DEEPRUBRIC: Evidence-Tree Rubric Supervision for Efficient Reinforcement Learning of Deep Research Agents
English summary
DeepRubric is a data construction framework that reverses the typical process of generating rubrics for a given query. Instead, it first builds an evidence tree by recursively expanding evidence-backed sub-questions from a seed topic, then uses the tree’s leaves as atomic, verifiable evaluation targets to synthesize aligned query–rubric pairs. This ensures the reward evaluates exactly the information the query requests. Using 9K such query–rubric pairs, the authors train DeepRubric-8B with rubric-based GRPO, achieving performance comparable to the prior open state-of-the-art deep research models across three benchmarks while requiring roughly 13× fewer RL GPU-hours.
Chinese summary
DeepRubric 是一个数据构建框架,它反转了通常为查询生成评分标准的流程。该框架先从种子主题出发,递归扩展证据支撑的子问题,构建一棵证据树;随后以树的叶子节点作为原子化、可验证的评估目标,合成对齐的查询-评分标准对。由此确保奖励信号准确评估查询所要求的信息。作者利用 9K 条此类样本,以基于评分标准的 GRPO 训练了 DeepRubric-8B,使其在三个基准上的性能与之前开源的最佳深度研究模型持平,而所需的强化学习 GPU 小时仅约 1/13。
Key points
DeepRubric reverses query→rubric generation: it first builds an evidence tree, then synthesizes query–rubric pairs from atomic evaluation targets.

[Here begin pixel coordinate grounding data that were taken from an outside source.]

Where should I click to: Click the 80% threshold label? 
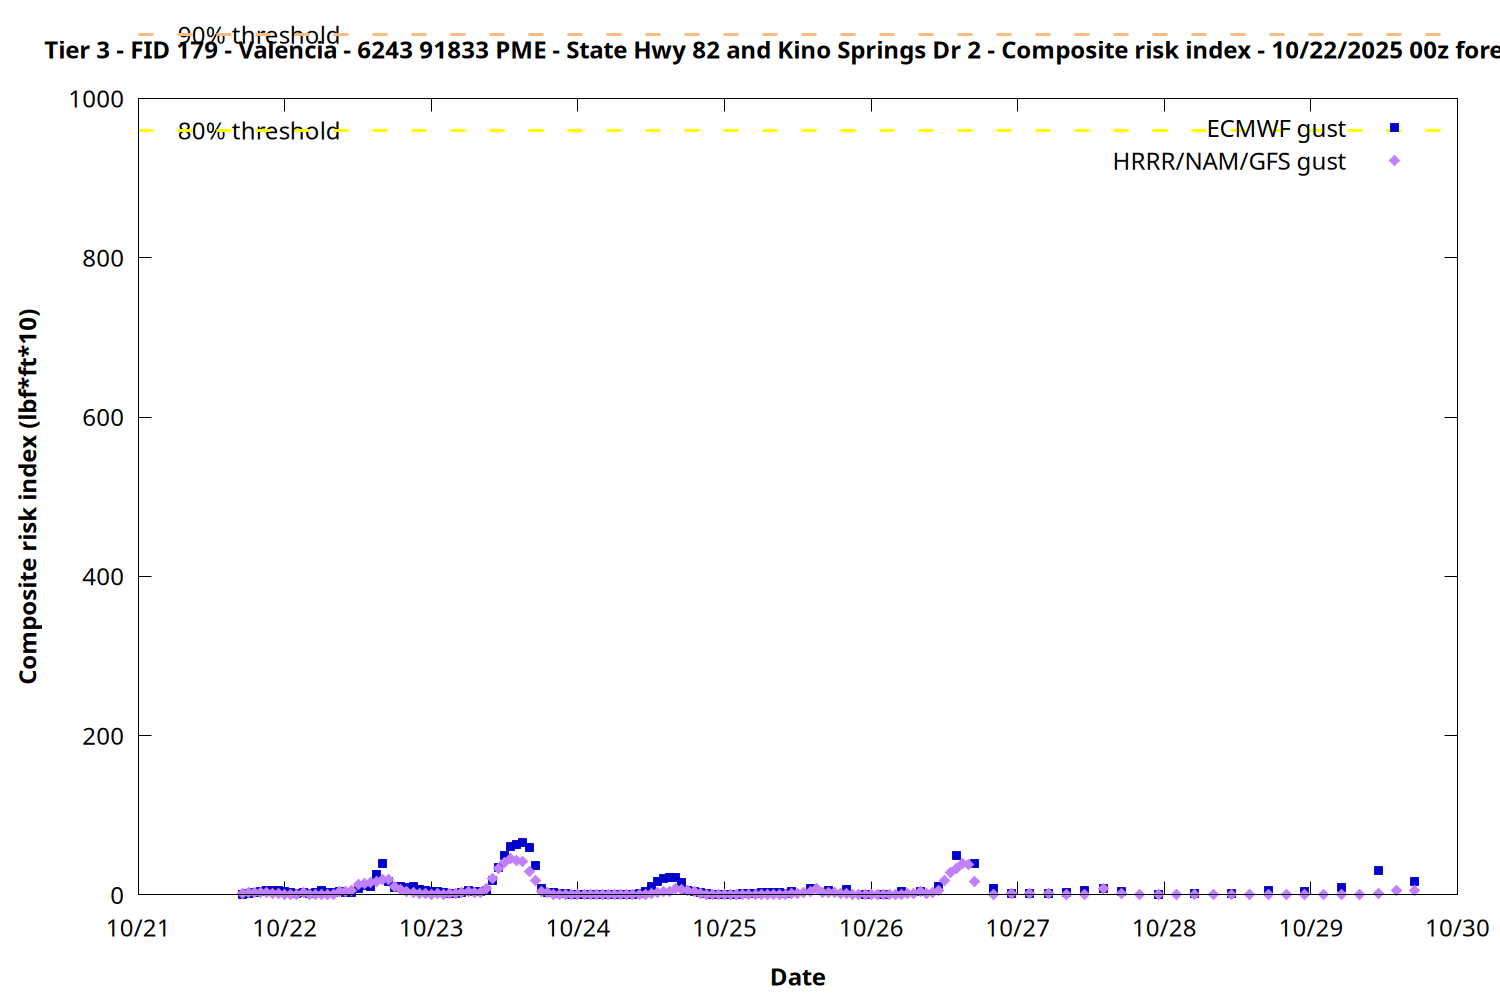pyautogui.click(x=258, y=131)
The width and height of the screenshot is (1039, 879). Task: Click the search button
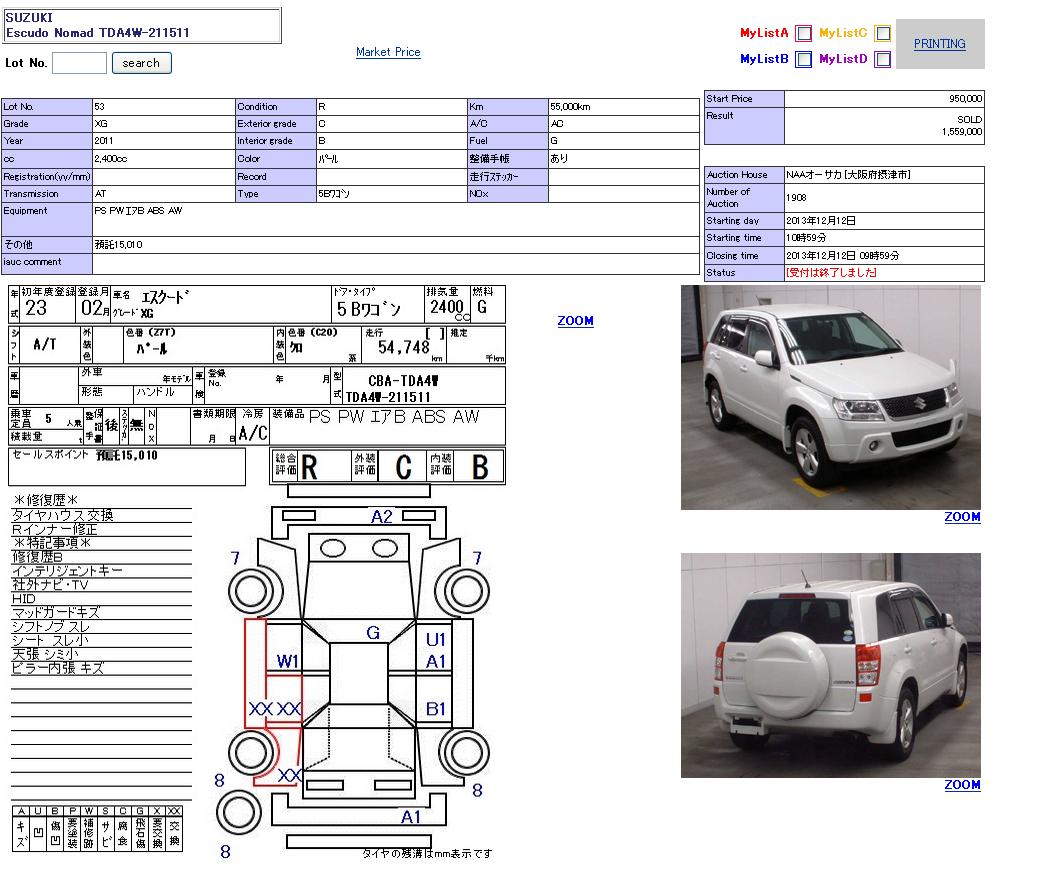(x=141, y=63)
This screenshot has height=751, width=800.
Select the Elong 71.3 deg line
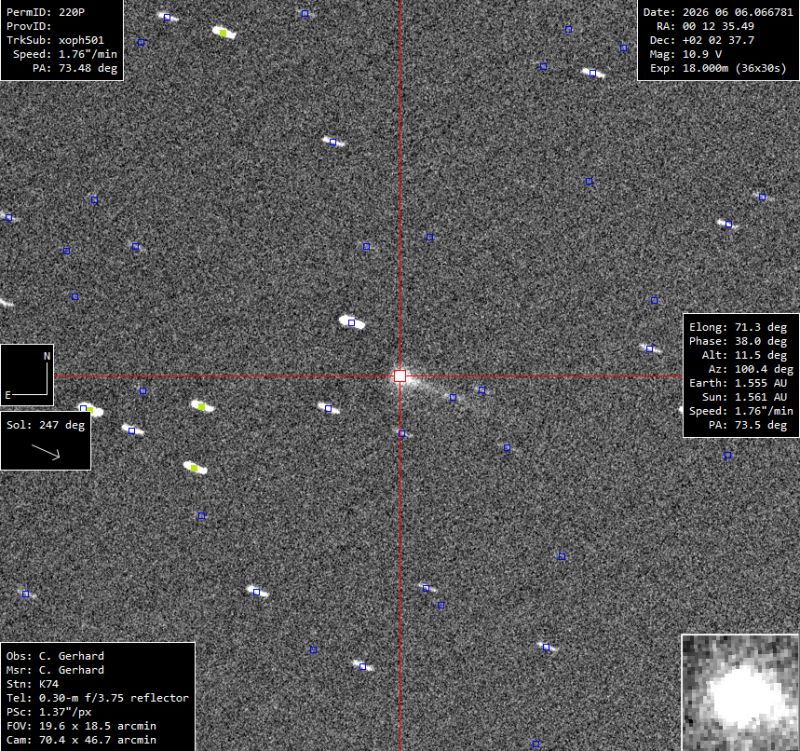(738, 327)
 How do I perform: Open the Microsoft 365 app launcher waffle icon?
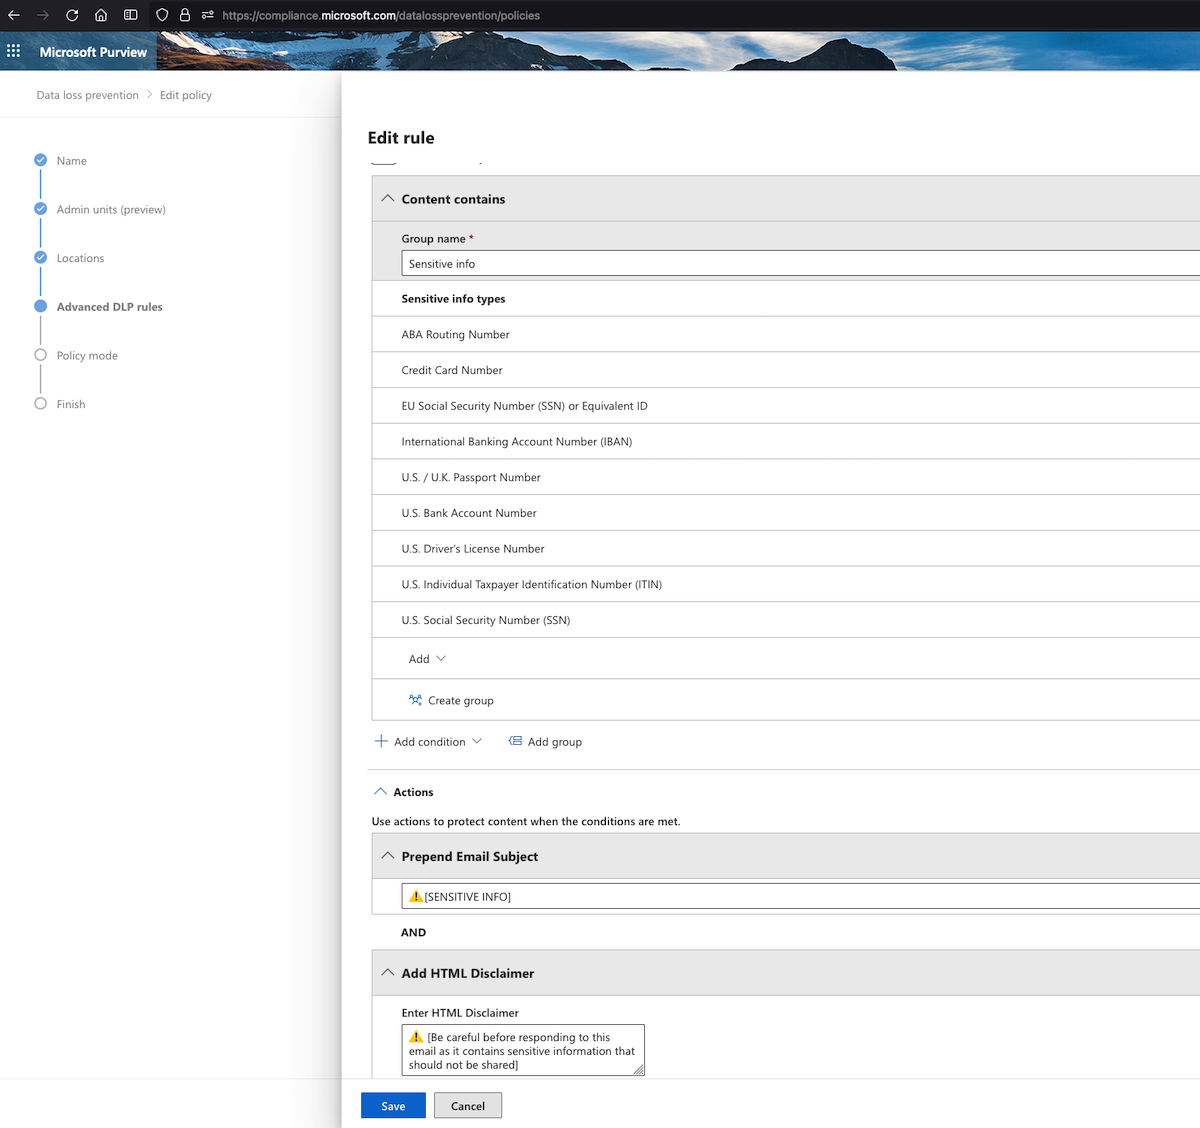[x=13, y=50]
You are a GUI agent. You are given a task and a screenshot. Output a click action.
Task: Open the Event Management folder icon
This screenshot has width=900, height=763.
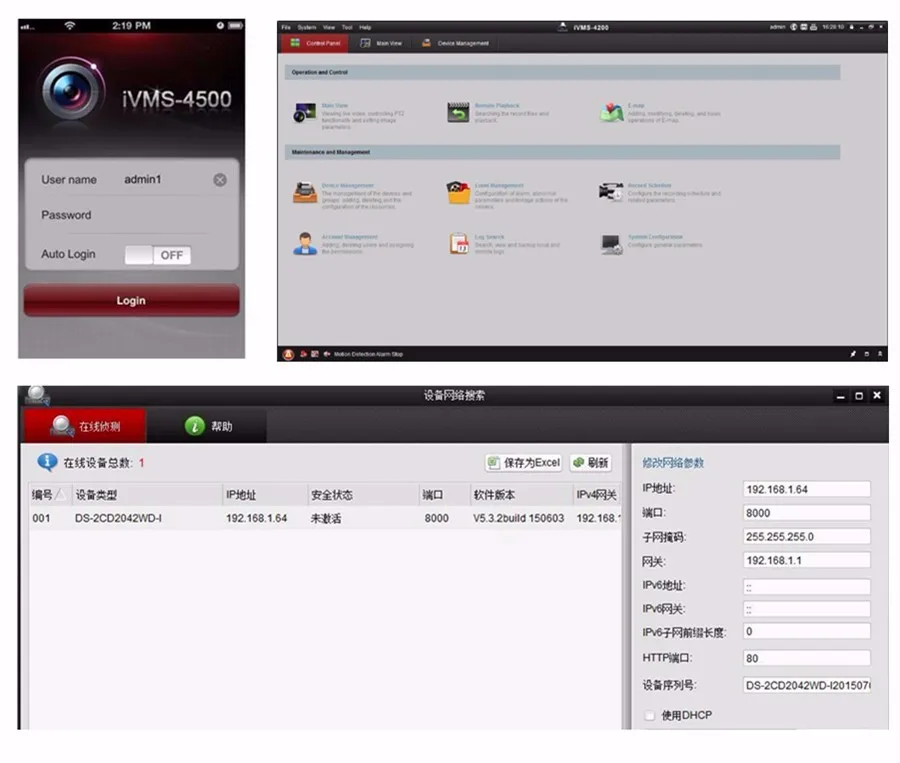pos(458,192)
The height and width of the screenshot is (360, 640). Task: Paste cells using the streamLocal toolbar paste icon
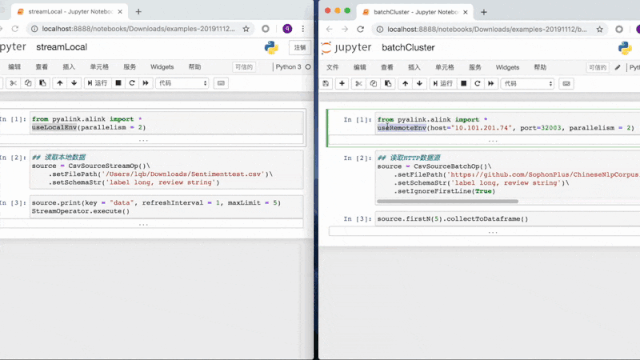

DeepRubric 反转了从查询到评分标准的生成流程:先构建证据树,再从原子化评估目标合成查询-评分标准对。
The evidence tree is built by recursively expanding evidence-backed sub-questions, leaving leaves that serve as verifiable evaluation targets.
证据树通过对证据支撑的子问题递归扩展得到,叶子节点充当可验证的评估目标。
Using 9K constructed query–rubric pairs, DeepRubric-8B trained with GRPO reaches prior open SOTA performance with roughly 13× less RL GPU time.
基于 9K 条合成的查询-评分标准对,用 GRPO 训练的 DeepRubric-8B 达到之前开源 SOTA 性能,而 RL GPU 时间仅约为其 1/13。
The work demonstrates that higher-quality rubric supervision significantly improves RL training efficiency for deep research agents.
该工作证明,更高质量的评分标准监督能显著提升深度研究智能体的强化学习训练效率。